Por último, para que el electrón al que te refieres alcance un nuevo nivel energético,
es decir, para no dejar cabos sueltos, puedo decirte que editar me ha ayudado a
conformarme una idea más acabada de la creación literaria, he aprendido de quienes
considero maestros y he ayudado a sacar de la bruma poemas que conforman los
libros prístinos de jóvenes escritores. Es un trabajo que agota y edifica. Y si he
podido hacerlo hasta hoy es porque no deja de ser creativo y arduo como toda la
creación, de lo contrario me aburriría mucho y ya lo hubiera abandonado. Muchas
veces tengo que reconsiderar pasiones y posiciones para que convivan el escritor y el
promotor, pero no advierto arrebatos de protagonismo. Y si los hubiera, entonces
tendrían que entenderlo porque esta caprichosa y endeble estructura humana, como
diría Walt Whitman, “contiene multitudes”.

Alfonso Reyes dijo que “el ser poeta exige coraje para entrar a los laberintos y
matar monstruos”, unas palabras para los que buscamos esa audacia…

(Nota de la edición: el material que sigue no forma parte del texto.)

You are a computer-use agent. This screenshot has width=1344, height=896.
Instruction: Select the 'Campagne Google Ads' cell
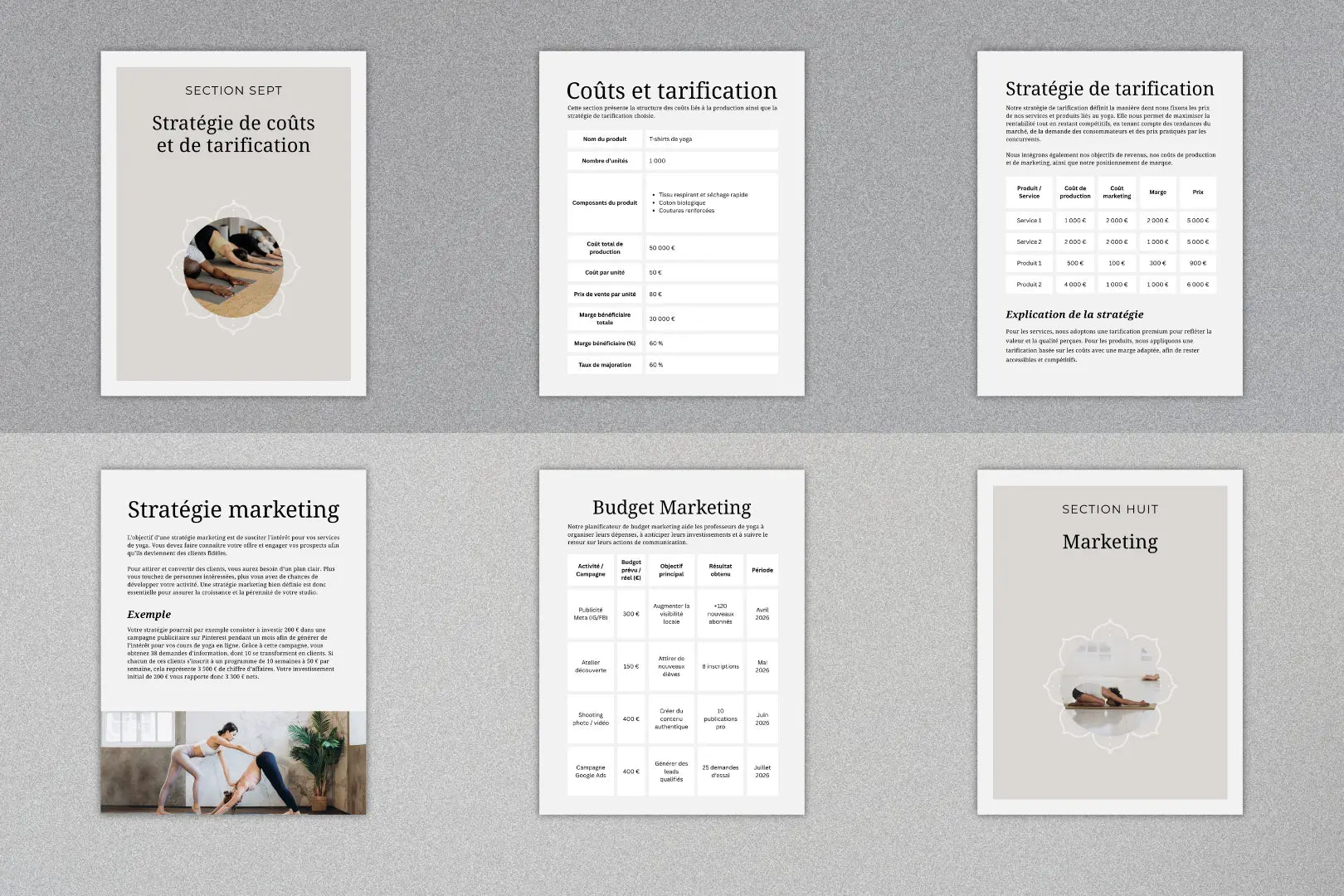pyautogui.click(x=591, y=772)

Escribir poesía me ha ayudado a conocerme mejor, a veces aparecen sobre el papel
los matices más insospechados de una personalidad que conservamos por pudor o
prejuicio, en el más absoluto silencio. Sin embargo el poema, su escritura, te enfrenta
a ese monstruo íntimo, y si no lo mata al menos alcanza a darle nombre, comienza a
reconocerlo, a convivir con él. Otras veces, el monstruo al que se enfrenta el poeta no
es propio, sino que se avecina desde el laberinto ajeno. Esas batallas no son
recomendables para la poesía. Sin embargo el monstruo debe de existir, y si no
habría que inventarlo, para que el poeta sepa que lo más importante es mantenerse a
salvo dentro del laberinto, esa su mayor audacia.